Glutamate-119 of the large alpha-subunit is the catalytic base in the hydration of 2-trans-enoyl-coenzyme A catalyzed by the multienzyme complex of fatty acid oxidation from Escherichia coli.

Glu139 of the large alpha-subunit of the multienzyme complex of fatty acid oxidation from Escherichia coli was identified as the catalytic residue of enoyl-CoA hydratase [Yang, S.-Y., He, X.-Y., & Schulz, H. (1995) Biochemistry 34, 6441-6447]. To determine whether any of the other conserved protic residues is directly involved in the hydratase catalysis, the multienzyme complexes with either an alpha/Asp69 --> Asn or an alpha/Glu119 --> Gln mutation were overproduced and characterized. The catalytic properties of 3-ketoacyl-CoA thiolase and l-3-hydroxyacyl-CoA dehydrogenase of the mutant complexes were almost unaffected.
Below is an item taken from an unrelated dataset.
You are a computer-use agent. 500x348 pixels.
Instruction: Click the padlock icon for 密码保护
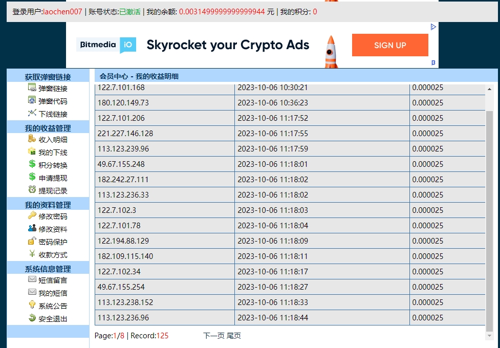click(32, 242)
The amidation of Asp69 and Glu119 caused a 7.6- and 88-fold decrease, respectively, in the kcat of enoyl-CoA hydratase without a significant change in the Km value of the hydratase as well as a 5.9- and 62-fold increase, respectively, in the Km of Delta3-cis-Delta2-trans-enoyl-CoA isomerase with a very small decrease in the kcat of the latter enzyme. The data suggest that the carboxyl group of Glu119 is particularly important to the catalytic activity of enoyl-CoA hydratase. Furthermore, the wild-type hydratase shows a bell-shaped pH dependence of the kcat/Km with pKa values of 5.9 and 9.2, whereas the Glu119 --> Gln mutant hydratase has only a single pKa of 9.5. A simple explanation for these observations is that a deprotonated Glu119 and a protonated Glu139 are required for the high kcat of the enoyl-CoA hydratase. The results of site-directed mutagenesis studies, together with the structural information about the spatial arrangement of two conserved glutamate residues of rat liver enoyl-CoA hydratase [Engel, C. K., Mathieu, M., Zeelen, J. P., Hiltunen, J. K., and Wierenga, R. K. (1996) EMBO J. 15, 5135-5145] to which Glu119 and Glu139 of the large alpha-subunit correspond, lead to the conclusion that the gamma-carboxyl group of Glu119 serves as the second general acid-base functional group in catalyzing the hydration of 2-trans-enoyl-CoA.